| Problem requirements |
All of the data should be restated exactly as it stands.

[Excerpts from a dataset]
▽

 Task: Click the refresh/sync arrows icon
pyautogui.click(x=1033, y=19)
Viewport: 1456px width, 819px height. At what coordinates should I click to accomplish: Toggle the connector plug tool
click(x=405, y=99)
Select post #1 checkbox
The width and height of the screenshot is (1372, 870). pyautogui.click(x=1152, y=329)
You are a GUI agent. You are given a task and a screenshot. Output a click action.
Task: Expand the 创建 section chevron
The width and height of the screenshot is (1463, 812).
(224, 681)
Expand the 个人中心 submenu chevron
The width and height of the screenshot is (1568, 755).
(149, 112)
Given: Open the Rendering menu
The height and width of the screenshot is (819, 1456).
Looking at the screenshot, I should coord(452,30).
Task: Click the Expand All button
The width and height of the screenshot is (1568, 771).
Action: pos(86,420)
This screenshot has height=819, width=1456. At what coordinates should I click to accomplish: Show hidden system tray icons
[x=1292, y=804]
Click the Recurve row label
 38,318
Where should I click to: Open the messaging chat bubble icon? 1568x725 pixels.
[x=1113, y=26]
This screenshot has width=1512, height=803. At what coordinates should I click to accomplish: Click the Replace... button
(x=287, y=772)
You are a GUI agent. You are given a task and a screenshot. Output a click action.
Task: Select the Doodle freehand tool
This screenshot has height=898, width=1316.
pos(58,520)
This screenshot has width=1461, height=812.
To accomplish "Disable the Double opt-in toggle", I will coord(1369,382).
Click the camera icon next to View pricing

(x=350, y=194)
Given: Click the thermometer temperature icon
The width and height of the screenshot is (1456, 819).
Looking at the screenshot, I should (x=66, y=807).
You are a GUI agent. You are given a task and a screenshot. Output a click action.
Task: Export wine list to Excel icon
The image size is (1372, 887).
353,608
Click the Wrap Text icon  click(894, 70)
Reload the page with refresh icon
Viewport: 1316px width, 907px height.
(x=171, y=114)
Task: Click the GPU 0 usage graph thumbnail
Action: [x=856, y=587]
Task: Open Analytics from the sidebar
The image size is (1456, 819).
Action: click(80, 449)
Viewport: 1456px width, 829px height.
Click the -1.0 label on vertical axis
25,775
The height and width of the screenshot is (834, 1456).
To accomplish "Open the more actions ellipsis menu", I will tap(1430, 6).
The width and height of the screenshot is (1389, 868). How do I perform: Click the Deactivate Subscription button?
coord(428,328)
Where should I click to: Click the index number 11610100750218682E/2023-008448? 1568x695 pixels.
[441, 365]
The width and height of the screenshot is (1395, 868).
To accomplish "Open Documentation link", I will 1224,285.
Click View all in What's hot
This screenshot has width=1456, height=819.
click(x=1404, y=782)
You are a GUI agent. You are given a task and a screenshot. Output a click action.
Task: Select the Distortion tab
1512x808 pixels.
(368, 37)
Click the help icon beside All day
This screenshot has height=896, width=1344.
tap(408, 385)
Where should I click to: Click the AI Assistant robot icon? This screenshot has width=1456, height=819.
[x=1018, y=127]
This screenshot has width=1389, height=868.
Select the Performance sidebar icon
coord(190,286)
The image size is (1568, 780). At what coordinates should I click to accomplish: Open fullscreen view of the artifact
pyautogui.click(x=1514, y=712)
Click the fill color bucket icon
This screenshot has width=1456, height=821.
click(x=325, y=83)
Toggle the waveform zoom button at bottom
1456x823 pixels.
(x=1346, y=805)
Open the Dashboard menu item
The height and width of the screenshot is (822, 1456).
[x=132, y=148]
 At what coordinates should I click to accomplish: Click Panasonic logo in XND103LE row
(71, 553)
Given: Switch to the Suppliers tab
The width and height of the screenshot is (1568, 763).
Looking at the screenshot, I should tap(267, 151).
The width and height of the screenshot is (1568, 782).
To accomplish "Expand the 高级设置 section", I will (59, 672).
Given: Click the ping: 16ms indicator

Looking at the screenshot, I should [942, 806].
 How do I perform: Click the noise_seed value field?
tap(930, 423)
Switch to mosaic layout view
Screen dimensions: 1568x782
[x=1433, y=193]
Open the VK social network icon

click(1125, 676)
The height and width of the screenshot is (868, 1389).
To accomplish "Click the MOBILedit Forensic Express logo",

△

| Solution |
 Task: Click the refresh/sync arrows icon
pyautogui.click(x=1033, y=19)
Viewport: 1456px width, 819px height. At what coordinates should I click to accomplish: Toggle the connector plug tool
click(x=405, y=99)
Select post #1 checkbox
The width and height of the screenshot is (1372, 870). pyautogui.click(x=1152, y=329)
You are a GUI agent. You are given a task and a screenshot. Output a click action.
Task: Expand the 创建 section chevron
The width and height of the screenshot is (1463, 812).
(224, 681)
Expand the 个人中心 submenu chevron
The width and height of the screenshot is (1568, 755).
(149, 112)
Given: Open the Rendering menu
The height and width of the screenshot is (819, 1456).
Looking at the screenshot, I should coord(452,30).
Task: Click the Expand All button
The width and height of the screenshot is (1568, 771).
Action: pos(86,420)
This screenshot has height=819, width=1456. At what coordinates should I click to accomplish: Show hidden system tray icons
[x=1292, y=804]
Click the Recurve row label
 38,318
Where should I click to: Open the messaging chat bubble icon? 1568x725 pixels.
[x=1113, y=26]
This screenshot has width=1512, height=803. At what coordinates should I click to accomplish: Click the Replace... button
(x=287, y=772)
You are a GUI agent. You are given a task and a screenshot. Output a click action.
Task: Select the Doodle freehand tool
This screenshot has height=898, width=1316.
pos(58,520)
This screenshot has width=1461, height=812.
To accomplish "Disable the Double opt-in toggle", I will coord(1369,382).
Click the camera icon next to View pricing

(x=350, y=194)
Given: Click the thermometer temperature icon
The width and height of the screenshot is (1456, 819).
Looking at the screenshot, I should (x=66, y=807).
You are a GUI agent. You are given a task and a screenshot. Output a click action.
Task: Export wine list to Excel icon
The image size is (1372, 887).
353,608
Click the Wrap Text icon  click(894, 70)
Reload the page with refresh icon
Viewport: 1316px width, 907px height.
(x=171, y=114)
Task: Click the GPU 0 usage graph thumbnail
Action: [x=856, y=587]
Task: Open Analytics from the sidebar
The image size is (1456, 819).
Action: click(80, 449)
Viewport: 1456px width, 829px height.
Click the -1.0 label on vertical axis
25,775
The height and width of the screenshot is (834, 1456).
To accomplish "Open the more actions ellipsis menu", I will tap(1430, 6).
The width and height of the screenshot is (1389, 868). How do I perform: Click the Deactivate Subscription button?
coord(428,328)
Where should I click to: Click the index number 11610100750218682E/2023-008448? 1568x695 pixels.
[441, 365]
The width and height of the screenshot is (1395, 868).
To accomplish "Open Documentation link", I will 1224,285.
Click View all in What's hot
This screenshot has width=1456, height=819.
click(x=1404, y=782)
You are a GUI agent. You are given a task and a screenshot. Output a click action.
Task: Select the Distortion tab
1512x808 pixels.
(368, 37)
Click the help icon beside All day
This screenshot has height=896, width=1344.
tap(408, 385)
Where should I click to: Click the AI Assistant robot icon? This screenshot has width=1456, height=819.
[x=1018, y=127]
This screenshot has width=1389, height=868.
Select the Performance sidebar icon
coord(190,286)
The image size is (1568, 780). At what coordinates should I click to accomplish: Open fullscreen view of the artifact
pyautogui.click(x=1514, y=712)
Click the fill color bucket icon
This screenshot has width=1456, height=821.
click(x=325, y=83)
Toggle the waveform zoom button at bottom
1456x823 pixels.
(x=1346, y=805)
Open the Dashboard menu item
The height and width of the screenshot is (822, 1456).
[x=132, y=148]
 At what coordinates should I click to accomplish: Click Panasonic logo in XND103LE row
(71, 553)
Given: Switch to the Suppliers tab
The width and height of the screenshot is (1568, 763).
Looking at the screenshot, I should tap(267, 151).
The width and height of the screenshot is (1568, 782).
To accomplish "Expand the 高级设置 section", I will (59, 672).
Given: Click the ping: 16ms indicator

Looking at the screenshot, I should [942, 806].
 How do I perform: Click the noise_seed value field?
tap(930, 423)
Switch to mosaic layout view
Screen dimensions: 1568x782
[x=1433, y=193]
Open the VK social network icon

click(1125, 676)
The height and width of the screenshot is (868, 1389).
To accomplish "Click the MOBILedit Forensic Express logo",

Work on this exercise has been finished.